Assignment
The entries below should be transcribed in their entirety, exactly as written.
*** Begin section ***
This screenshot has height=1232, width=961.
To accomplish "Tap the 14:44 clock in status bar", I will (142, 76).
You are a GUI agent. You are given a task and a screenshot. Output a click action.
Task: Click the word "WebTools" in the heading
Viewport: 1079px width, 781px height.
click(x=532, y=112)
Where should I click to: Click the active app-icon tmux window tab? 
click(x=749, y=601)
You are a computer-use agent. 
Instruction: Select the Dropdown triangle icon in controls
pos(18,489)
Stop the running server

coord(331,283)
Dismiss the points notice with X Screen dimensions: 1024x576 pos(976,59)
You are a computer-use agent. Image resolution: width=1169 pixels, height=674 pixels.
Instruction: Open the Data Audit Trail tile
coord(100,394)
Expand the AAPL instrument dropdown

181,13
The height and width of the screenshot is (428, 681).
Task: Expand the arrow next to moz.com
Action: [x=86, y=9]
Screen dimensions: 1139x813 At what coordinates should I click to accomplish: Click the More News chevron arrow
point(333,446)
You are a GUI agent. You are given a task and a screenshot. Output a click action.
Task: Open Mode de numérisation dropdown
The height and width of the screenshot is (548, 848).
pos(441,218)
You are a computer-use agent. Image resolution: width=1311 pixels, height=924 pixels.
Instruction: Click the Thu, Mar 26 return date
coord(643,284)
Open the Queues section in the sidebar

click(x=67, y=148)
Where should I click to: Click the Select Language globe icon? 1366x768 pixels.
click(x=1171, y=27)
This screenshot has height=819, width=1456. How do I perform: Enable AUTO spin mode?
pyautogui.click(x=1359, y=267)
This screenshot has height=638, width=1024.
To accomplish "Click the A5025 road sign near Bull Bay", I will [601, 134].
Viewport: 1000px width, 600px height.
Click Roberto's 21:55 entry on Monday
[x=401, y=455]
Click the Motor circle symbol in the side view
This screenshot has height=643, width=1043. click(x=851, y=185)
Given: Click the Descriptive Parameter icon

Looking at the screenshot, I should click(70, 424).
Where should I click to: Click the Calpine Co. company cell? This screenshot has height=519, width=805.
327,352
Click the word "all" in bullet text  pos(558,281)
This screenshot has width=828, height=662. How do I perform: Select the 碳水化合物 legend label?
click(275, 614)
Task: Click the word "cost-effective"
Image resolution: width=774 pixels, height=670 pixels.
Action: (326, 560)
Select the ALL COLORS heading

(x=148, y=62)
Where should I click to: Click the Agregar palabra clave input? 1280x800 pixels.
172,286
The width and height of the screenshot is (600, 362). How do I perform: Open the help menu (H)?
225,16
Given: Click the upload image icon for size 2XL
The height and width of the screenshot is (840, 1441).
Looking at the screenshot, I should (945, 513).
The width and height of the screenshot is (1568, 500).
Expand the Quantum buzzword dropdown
*** End section ***
Reply
This screenshot has height=1232, width=961.
To accomplish "Tap the 14:44 clock in status bar", I will (142, 76).
You are a GUI agent. You are given a task and a screenshot. Output a click action.
Task: Click the word "WebTools" in the heading
Viewport: 1079px width, 781px height.
click(x=532, y=112)
Where should I click to: Click the active app-icon tmux window tab? 
click(x=749, y=601)
You are a computer-use agent. 
Instruction: Select the Dropdown triangle icon in controls
pos(18,489)
Stop the running server

coord(331,283)
Dismiss the points notice with X Screen dimensions: 1024x576 pos(976,59)
You are a computer-use agent. Image resolution: width=1169 pixels, height=674 pixels.
Instruction: Open the Data Audit Trail tile
coord(100,394)
Expand the AAPL instrument dropdown

181,13
The height and width of the screenshot is (428, 681).
Task: Expand the arrow next to moz.com
Action: [x=86, y=9]
Screen dimensions: 1139x813 At what coordinates should I click to accomplish: Click the More News chevron arrow
point(333,446)
You are a GUI agent. You are given a task and a screenshot. Output a click action.
Task: Open Mode de numérisation dropdown
The height and width of the screenshot is (548, 848).
pos(441,218)
You are a computer-use agent. Image resolution: width=1311 pixels, height=924 pixels.
Instruction: Click the Thu, Mar 26 return date
coord(643,284)
Open the Queues section in the sidebar

click(x=67, y=148)
Where should I click to: Click the Select Language globe icon? 1366x768 pixels.
click(x=1171, y=27)
This screenshot has height=819, width=1456. How do I perform: Enable AUTO spin mode?
pyautogui.click(x=1359, y=267)
This screenshot has height=638, width=1024.
To accomplish "Click the A5025 road sign near Bull Bay", I will [601, 134].
Viewport: 1000px width, 600px height.
Click Roberto's 21:55 entry on Monday
[x=401, y=455]
Click the Motor circle symbol in the side view
This screenshot has height=643, width=1043. click(x=851, y=185)
Given: Click the Descriptive Parameter icon

Looking at the screenshot, I should click(70, 424).
Where should I click to: Click the Calpine Co. company cell? This screenshot has height=519, width=805.
327,352
Click the word "all" in bullet text  pos(558,281)
This screenshot has width=828, height=662. How do I perform: Select the 碳水化合物 legend label?
click(275, 614)
Task: Click the word "cost-effective"
Image resolution: width=774 pixels, height=670 pixels.
Action: (326, 560)
Select the ALL COLORS heading

(x=148, y=62)
Where should I click to: Click the Agregar palabra clave input? 1280x800 pixels.
172,286
The width and height of the screenshot is (600, 362). How do I perform: Open the help menu (H)?
225,16
Given: Click the upload image icon for size 2XL
The height and width of the screenshot is (840, 1441).
Looking at the screenshot, I should (945, 513).
The width and height of the screenshot is (1568, 500).
Expand the Quantum buzzword dropdown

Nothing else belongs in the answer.